#### [Dataset items]
════════════════════

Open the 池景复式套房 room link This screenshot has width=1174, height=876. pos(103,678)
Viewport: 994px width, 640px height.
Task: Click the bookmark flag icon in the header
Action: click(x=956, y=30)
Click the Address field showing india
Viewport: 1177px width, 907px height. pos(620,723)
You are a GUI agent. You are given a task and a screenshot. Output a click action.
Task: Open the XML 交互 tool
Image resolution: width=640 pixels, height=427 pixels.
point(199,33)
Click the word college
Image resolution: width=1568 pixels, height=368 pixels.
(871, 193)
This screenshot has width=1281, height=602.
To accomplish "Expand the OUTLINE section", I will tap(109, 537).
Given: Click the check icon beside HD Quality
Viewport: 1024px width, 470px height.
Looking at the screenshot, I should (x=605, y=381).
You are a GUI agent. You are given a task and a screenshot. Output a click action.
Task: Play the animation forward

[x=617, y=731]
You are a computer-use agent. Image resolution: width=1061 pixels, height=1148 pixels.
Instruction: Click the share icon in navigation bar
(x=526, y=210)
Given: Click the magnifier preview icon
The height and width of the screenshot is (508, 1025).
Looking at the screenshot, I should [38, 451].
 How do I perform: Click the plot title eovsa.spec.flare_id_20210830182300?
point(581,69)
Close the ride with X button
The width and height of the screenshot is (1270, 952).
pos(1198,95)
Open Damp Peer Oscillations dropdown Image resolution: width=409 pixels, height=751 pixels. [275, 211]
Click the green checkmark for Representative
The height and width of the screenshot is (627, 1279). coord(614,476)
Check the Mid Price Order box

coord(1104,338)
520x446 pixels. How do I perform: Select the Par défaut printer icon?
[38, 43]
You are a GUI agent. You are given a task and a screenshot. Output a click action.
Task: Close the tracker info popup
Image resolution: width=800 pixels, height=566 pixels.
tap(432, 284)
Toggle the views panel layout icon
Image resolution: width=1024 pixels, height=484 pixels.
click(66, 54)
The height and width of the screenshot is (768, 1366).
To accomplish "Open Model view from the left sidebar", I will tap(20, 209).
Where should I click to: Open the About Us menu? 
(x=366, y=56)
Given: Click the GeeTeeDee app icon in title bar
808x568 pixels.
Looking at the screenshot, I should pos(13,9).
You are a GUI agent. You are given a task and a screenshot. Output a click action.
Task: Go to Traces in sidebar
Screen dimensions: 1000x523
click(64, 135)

════════════════════

#### [PROBLEM TO SOLVE]
Copy every line of the material above exactly, keeping the order and leaving nothing out.

#### [OUTPUT]
Open the 池景复式套房 room link This screenshot has width=1174, height=876. pos(103,678)
Viewport: 994px width, 640px height.
Task: Click the bookmark flag icon in the header
Action: click(x=956, y=30)
Click the Address field showing india
Viewport: 1177px width, 907px height. pos(620,723)
You are a GUI agent. You are given a task and a screenshot. Output a click action.
Task: Open the XML 交互 tool
Image resolution: width=640 pixels, height=427 pixels.
point(199,33)
Click the word college
Image resolution: width=1568 pixels, height=368 pixels.
(871, 193)
This screenshot has width=1281, height=602.
To accomplish "Expand the OUTLINE section", I will tap(109, 537).
Given: Click the check icon beside HD Quality
Viewport: 1024px width, 470px height.
Looking at the screenshot, I should (x=605, y=381).
You are a GUI agent. You are given a task and a screenshot. Output a click action.
Task: Play the animation forward

[x=617, y=731]
You are a computer-use agent. Image resolution: width=1061 pixels, height=1148 pixels.
Instruction: Click the share icon in navigation bar
(x=526, y=210)
Given: Click the magnifier preview icon
The height and width of the screenshot is (508, 1025).
Looking at the screenshot, I should [38, 451].
 How do I perform: Click the plot title eovsa.spec.flare_id_20210830182300?
point(581,69)
Close the ride with X button
The width and height of the screenshot is (1270, 952).
pos(1198,95)
Open Damp Peer Oscillations dropdown Image resolution: width=409 pixels, height=751 pixels. [275, 211]
Click the green checkmark for Representative
The height and width of the screenshot is (627, 1279). coord(614,476)
Check the Mid Price Order box

coord(1104,338)
520x446 pixels. How do I perform: Select the Par défaut printer icon?
[38, 43]
You are a GUI agent. You are given a task and a screenshot. Output a click action.
Task: Close the tracker info popup
Image resolution: width=800 pixels, height=566 pixels.
tap(432, 284)
Toggle the views panel layout icon
Image resolution: width=1024 pixels, height=484 pixels.
click(66, 54)
The height and width of the screenshot is (768, 1366).
To accomplish "Open Model view from the left sidebar", I will tap(20, 209).
Where should I click to: Open the About Us menu? 
(x=366, y=56)
Given: Click the GeeTeeDee app icon in title bar
808x568 pixels.
Looking at the screenshot, I should pos(13,9).
You are a GUI agent. You are given a task and a screenshot. Output a click action.
Task: Go to Traces in sidebar
Screen dimensions: 1000x523
click(64, 135)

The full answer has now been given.